**PROBLEM TO SOLVE:**
Exactly and only the lines from the one with "How do I perform: Open" through the last line of the records need to be set down; please skip the pictures.

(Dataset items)
────
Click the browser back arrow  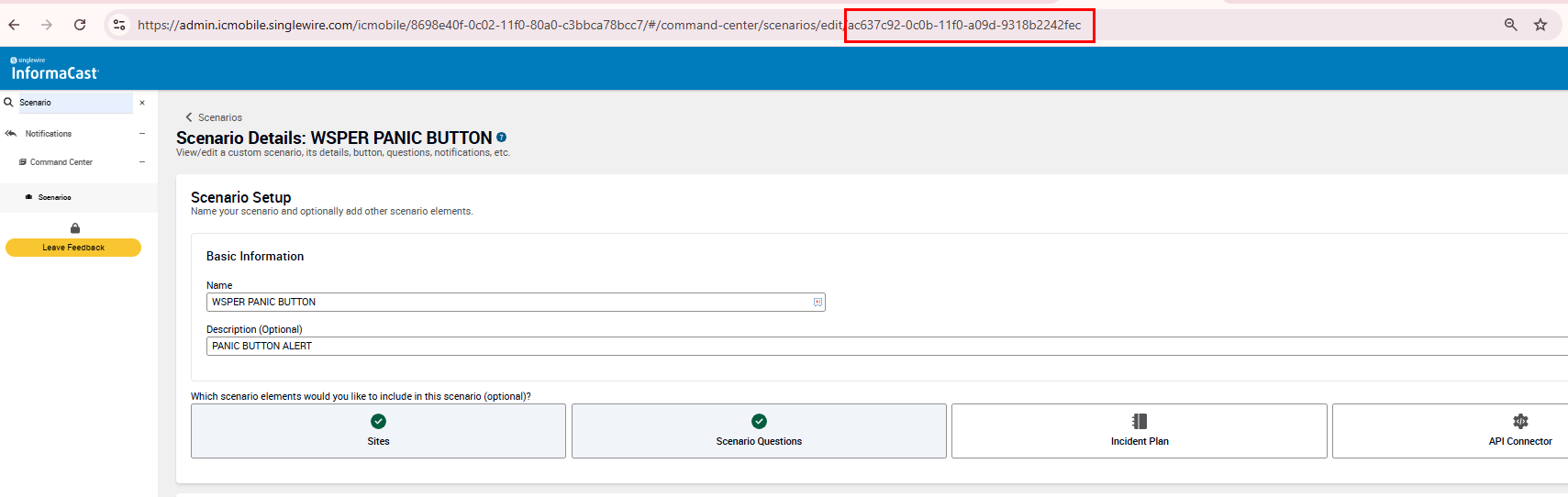coord(14,25)
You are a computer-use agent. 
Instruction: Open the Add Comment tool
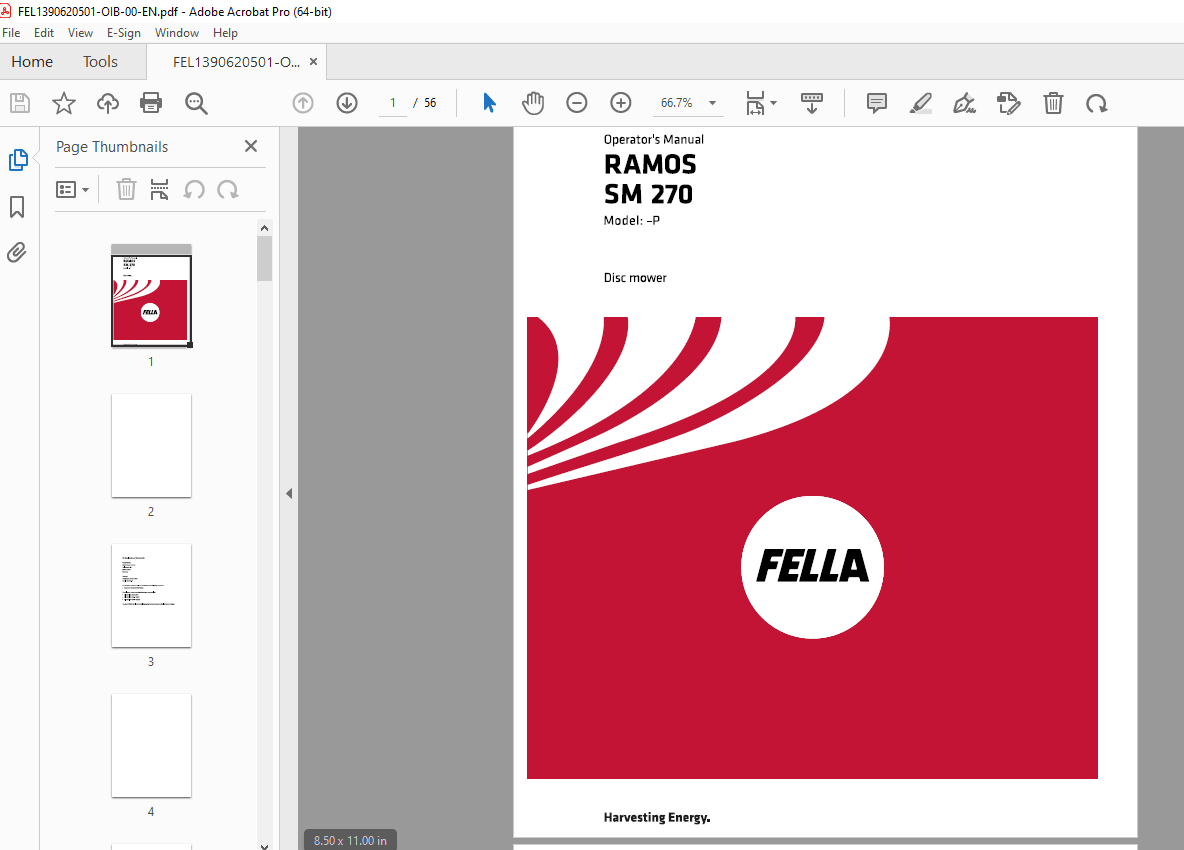tap(876, 103)
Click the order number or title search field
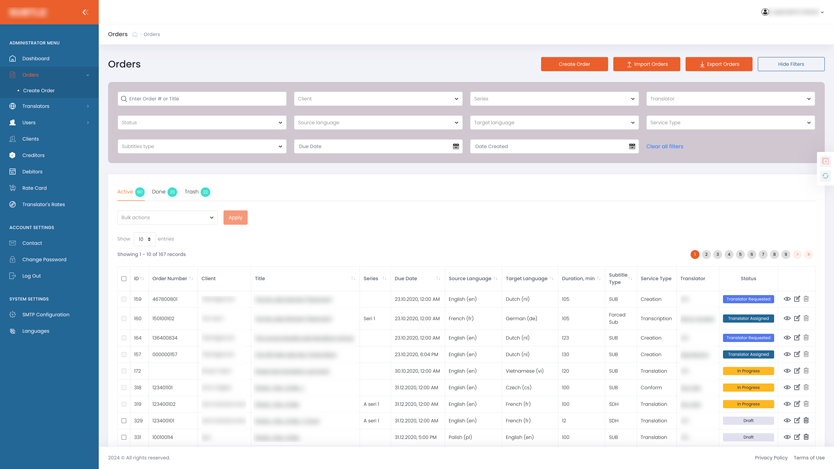This screenshot has height=469, width=834. pos(202,99)
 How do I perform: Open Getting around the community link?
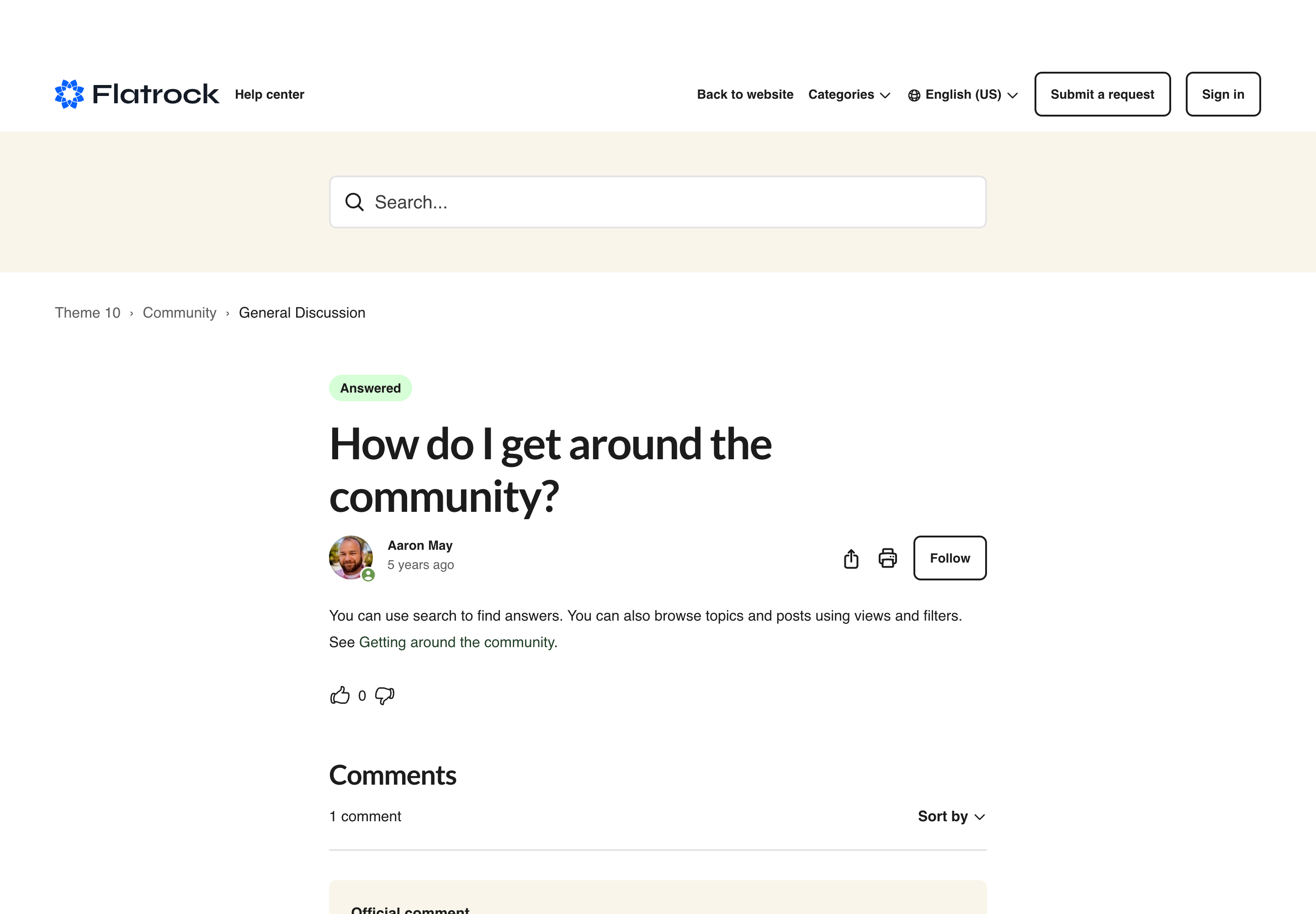click(x=456, y=642)
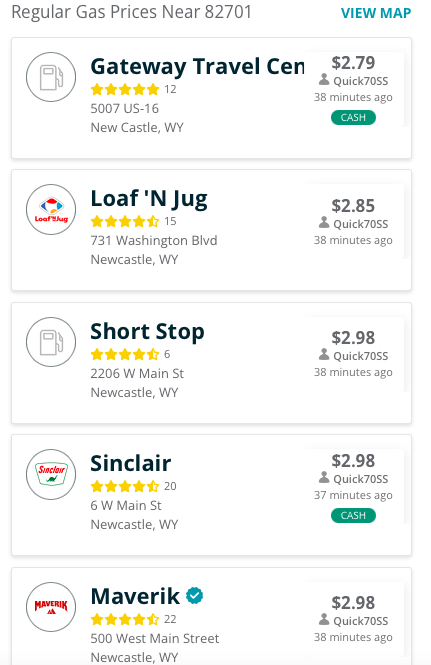Select the Sinclair dinosaur logo

coord(51,474)
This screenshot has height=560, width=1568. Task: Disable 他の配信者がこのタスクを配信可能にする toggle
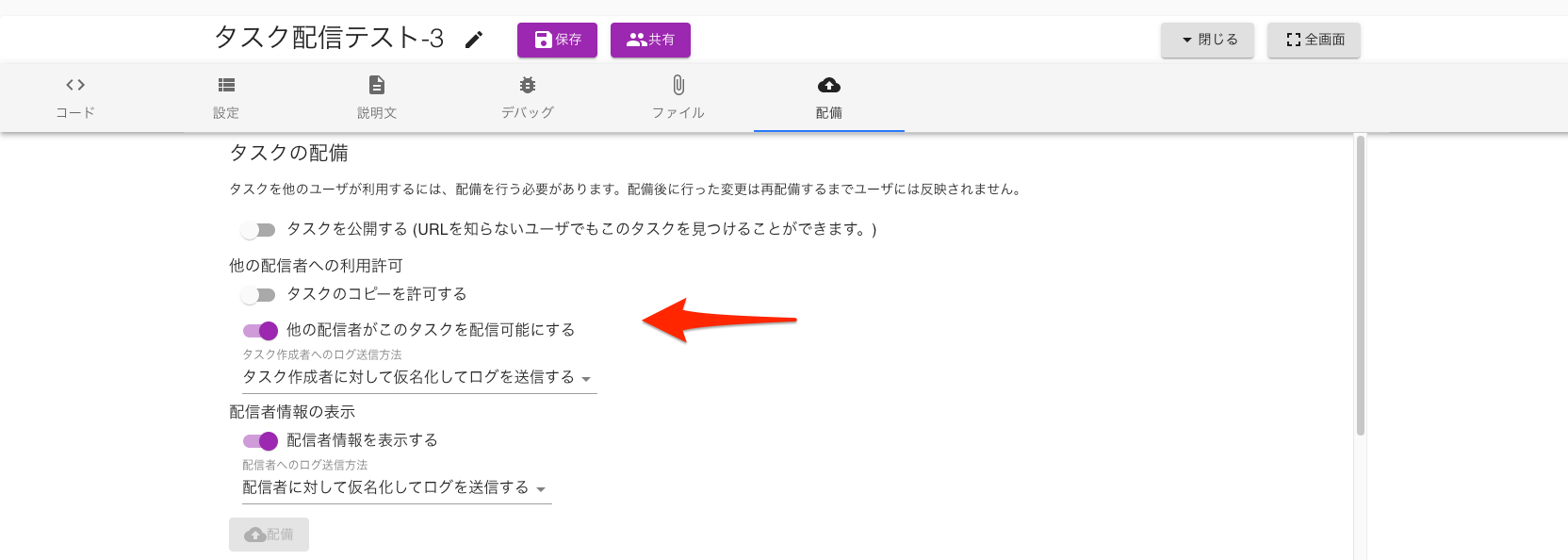[x=260, y=330]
────
**ANSWER TO THIS EXERCISE:**
 How do I perform: Open Getting around the community link?
click(x=456, y=642)
Select the Sinclair dinosaur logo

coord(51,474)
This screenshot has height=560, width=1568. Task: Disable 他の配信者がこのタスクを配信可能にする toggle
[x=260, y=330]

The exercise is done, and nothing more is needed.